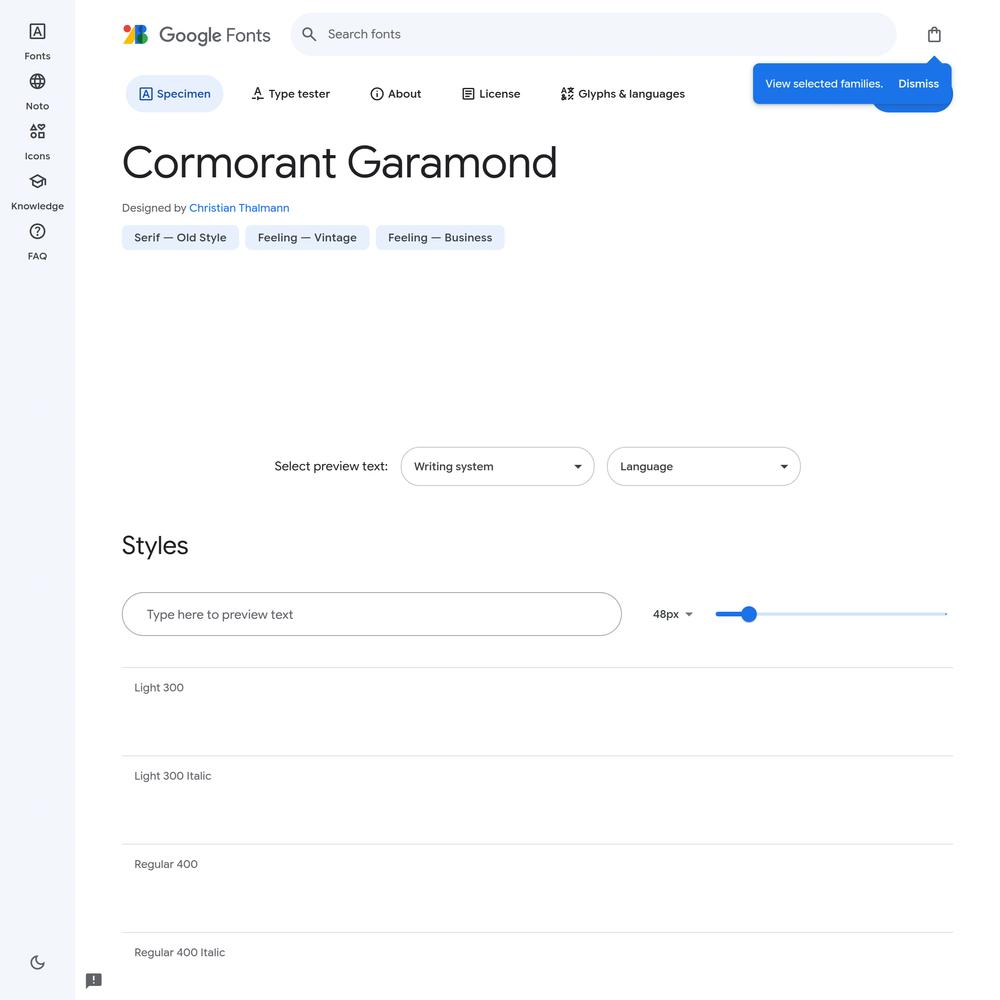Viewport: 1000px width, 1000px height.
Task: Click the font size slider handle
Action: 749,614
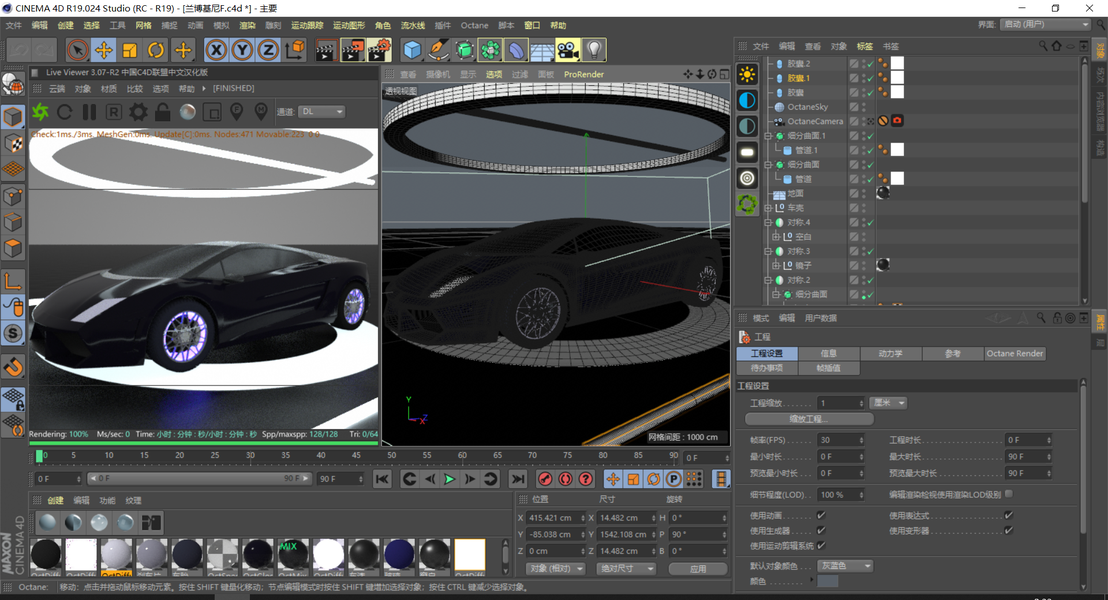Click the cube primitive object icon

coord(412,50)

==

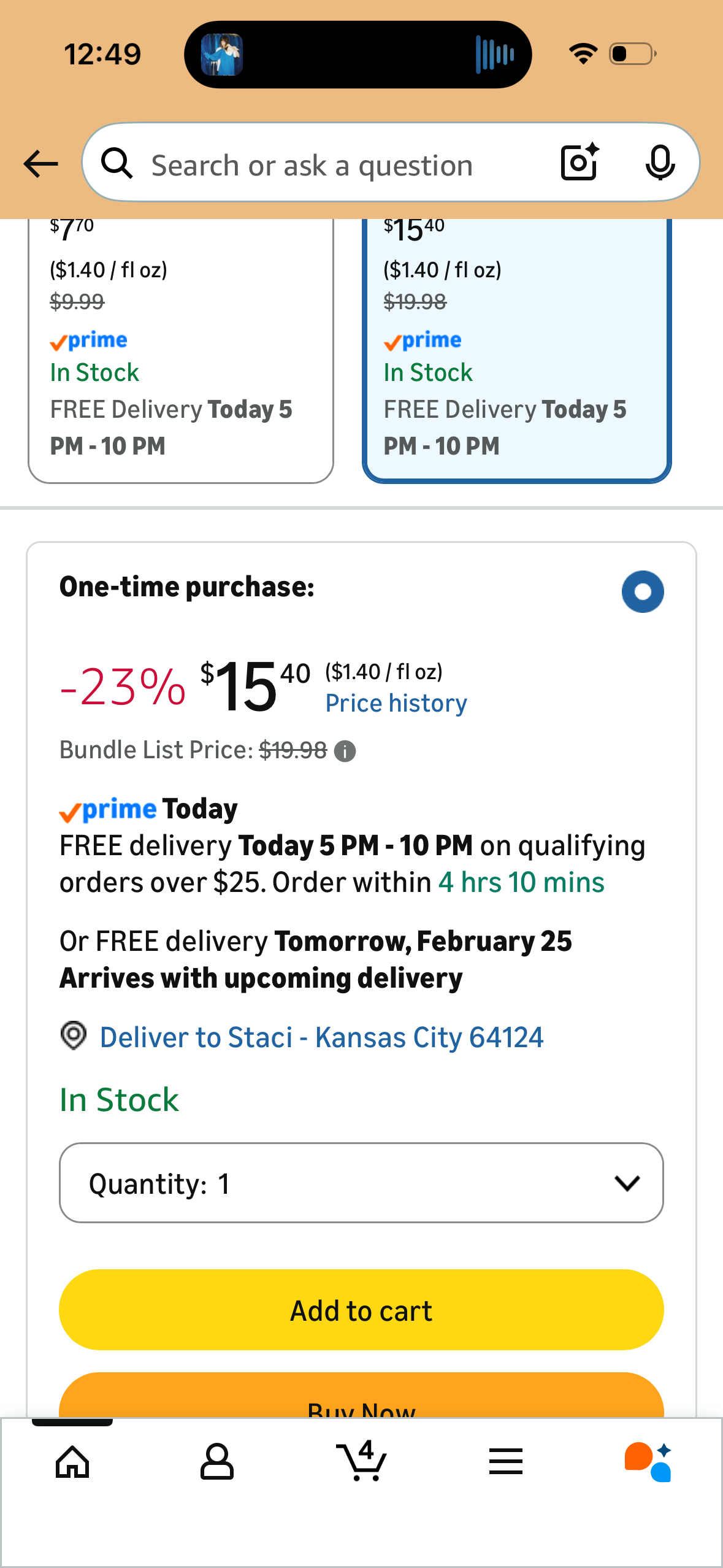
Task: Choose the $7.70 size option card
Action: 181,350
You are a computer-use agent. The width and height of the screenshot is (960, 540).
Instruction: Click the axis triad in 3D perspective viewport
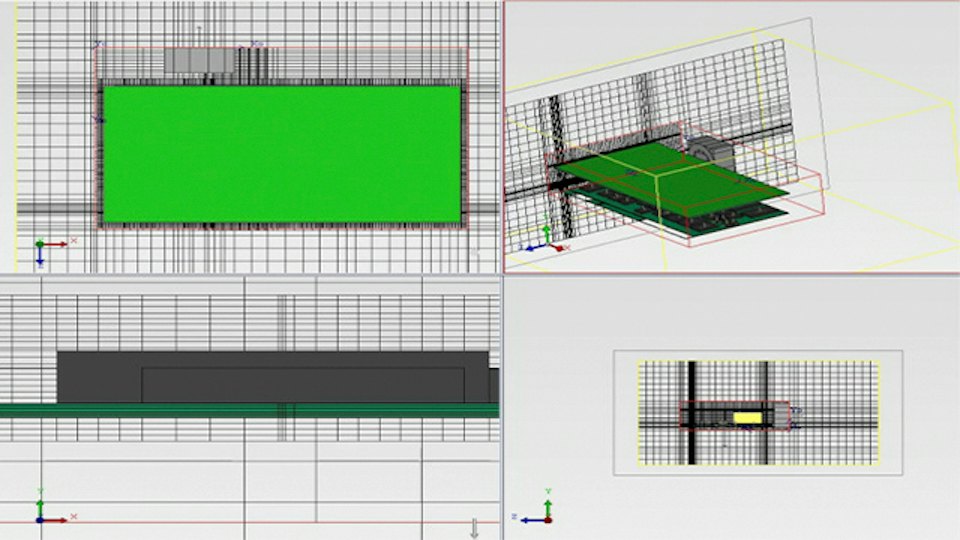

---

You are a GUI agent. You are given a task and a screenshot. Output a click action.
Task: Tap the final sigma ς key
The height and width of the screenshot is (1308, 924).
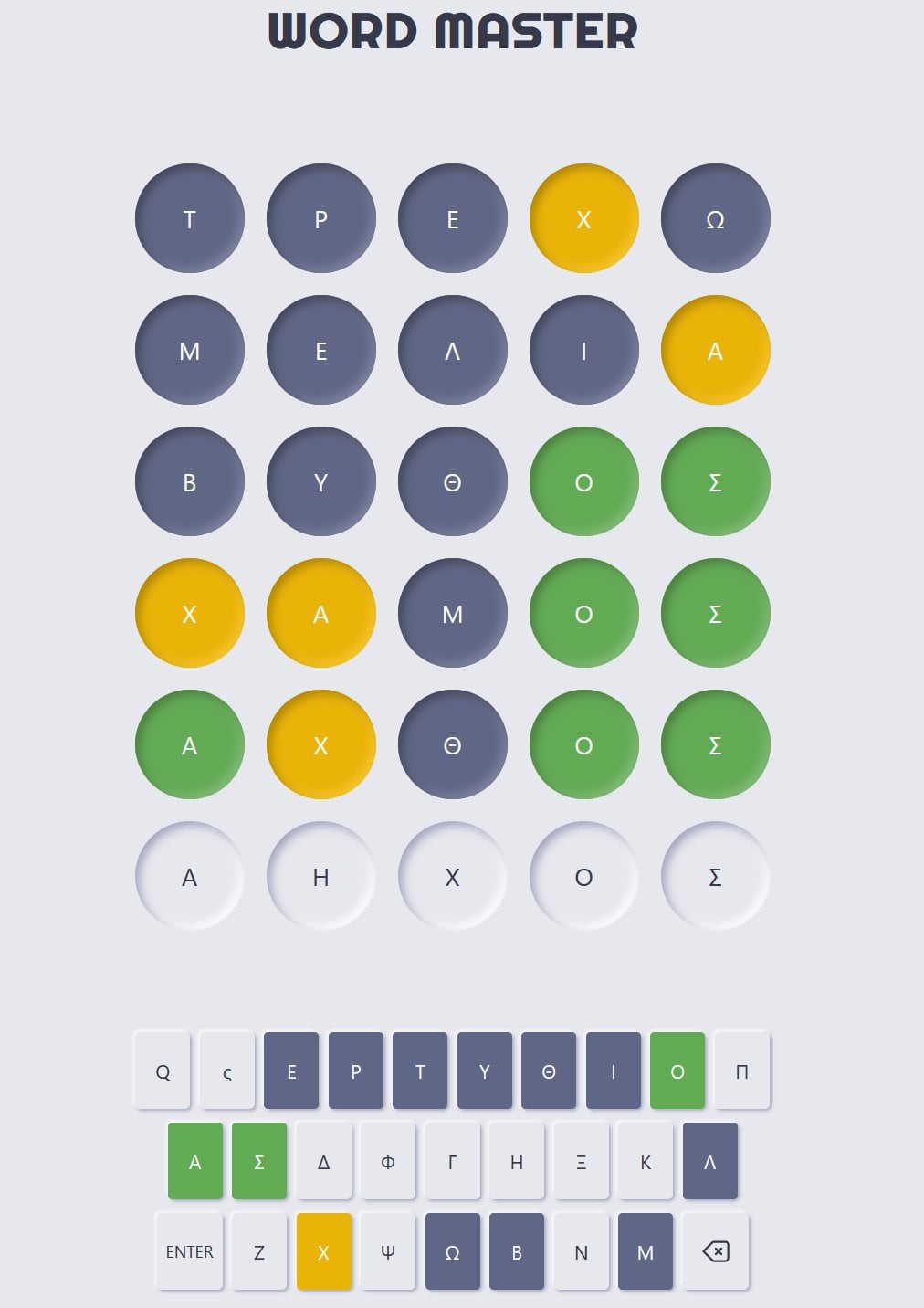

■ Activity ■
Retype exactly, and only, the lines above from the one where "You are a GUI" occurs up to and including the one where "The height and" occurs.

■ Answer for the task ■
You are a GUI agent. You are given a task and a screenshot. Output a click action.
Task: Tap the final sigma ς key
The height and width of the screenshot is (1308, 924).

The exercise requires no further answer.